Em depoimento obtido com exclusividade pela CNN, ao descrever que as agressões “só cessaram após o investigado ser contido pelos demais funcionários” e que havia “se escondido em uma sala e se trancado”, Gabriela disse à polícia acreditar que “o elemento subjetivo que animou o autor seria levá-la a óbito”. Por isso, a procuradora afirmou que, “ciente do não cabimento de medidas protetivas da Lei n.º 11.340/06, gostaria de que fosse decretada e cumprida a prisão preventiva do autor”, referindo-se à Lei Maria da Penha.

Gabriela foi alvo das agressões de Demétrius Macedo na segunda-feira (20), dentro da repartição em que ambos trabalhavam. Imagens do caso vieram a público ontem. No dia do ataque, foi registrado um boletim de ocorrência, mas o procurador não foi preso em flagrante e acabou sendo liberado. Hoje, após o novo depoimento da procuradora, o delegado Daniel Vaz Rocha, do 1º Distrito Policial de Registro, fez o pedido de prisão preventiva de Demétrius ao juiz Raphael Ernane Neves, da 1ª Vara Criminal da cidade.

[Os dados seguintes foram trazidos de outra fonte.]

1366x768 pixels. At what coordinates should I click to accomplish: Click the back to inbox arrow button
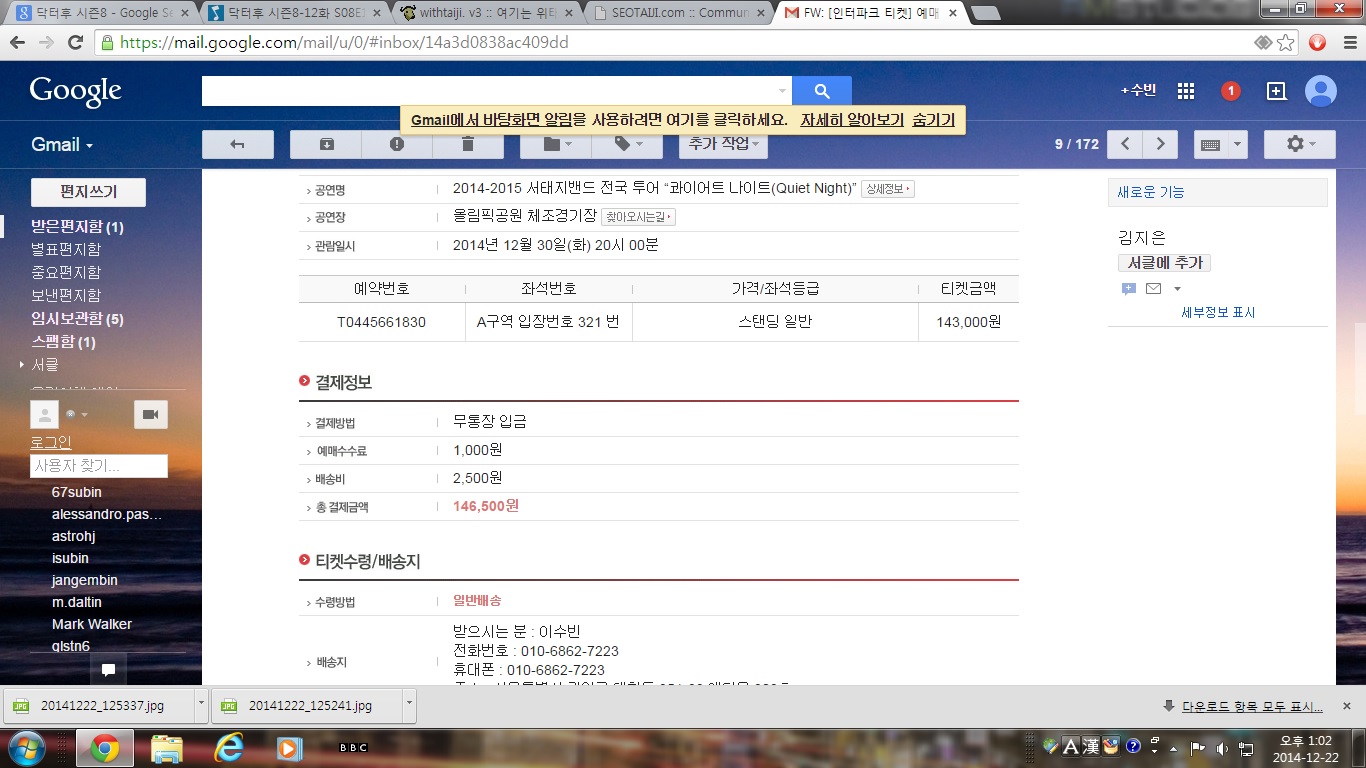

O governador de São Paulo, Rodrigo Garcia (PSDB), está acompanhando o caso pessoalmente e afirmou que “a agressão do procurador de Registro a uma colega não ficará impune”. “Que a Justiça faça a sua parte e puna todo e qualquer covarde que agrida uma mulher”, disse o tucano.

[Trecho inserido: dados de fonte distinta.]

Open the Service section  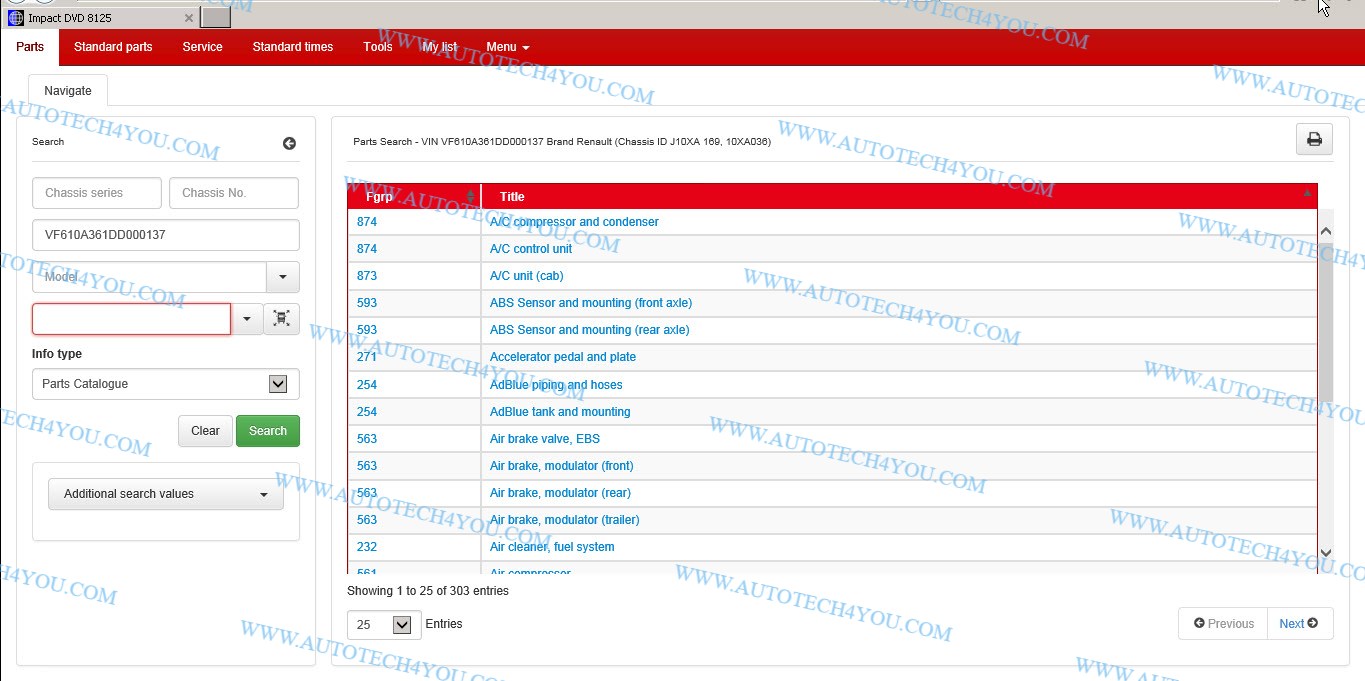click(x=202, y=47)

No depoimento desta quarta-feira, a procuradora disse que Demétrius, “a despeito de ser pessoa complicada nos relacionamentos pessoais, nunca tivera problemas com os superiores hierárquicos do sexo masculino, seus problemas pessoais iniciaram a partir de quando passou a ser chefiado por mulheres”.

Em depoimento registrado no pedido de prisão preventiva, outra funcionária da procuradoria, Thianan Maria Tanaka Proença, relatou episódios de rispidez por parte de Demétrius e que “passou a evitar ficar sozinha com Demétrius e todas as vezes que o via sentia um ‘frio na barriga’, uma mistura de medo e ansiedade”. Em maio, ela abriu um protocolo de queixa acerca do comportamento do procurador.

Para o delegado Daniel Vaz Rocha, “verifica-se pelas fotos e vídeo juntados, que ele espancou de modo brutal a vítima, lhe causando lesões significantes, sendo que há tempos, de acordo com a própria ofendida e testemunhas ouvidas, vem tendo sérios problemas de relacionamento com mulheres no ambiente de trabalho, sendo que, em liberdade, expõe a perigo a vida delas, e consequentemente, a ordem pública”.

“Assim, sem dúvida, em liberdade, o indiciado expõe a perigo a ordem pública, como acima relatado”, afirma o delegado no pedido de prisão preventiva de Demétrius Macedo.

A CNN tentou contato com a defesa do procurador Demétrius Macedo, mas não obteve resposta até a publicação desta reportagem.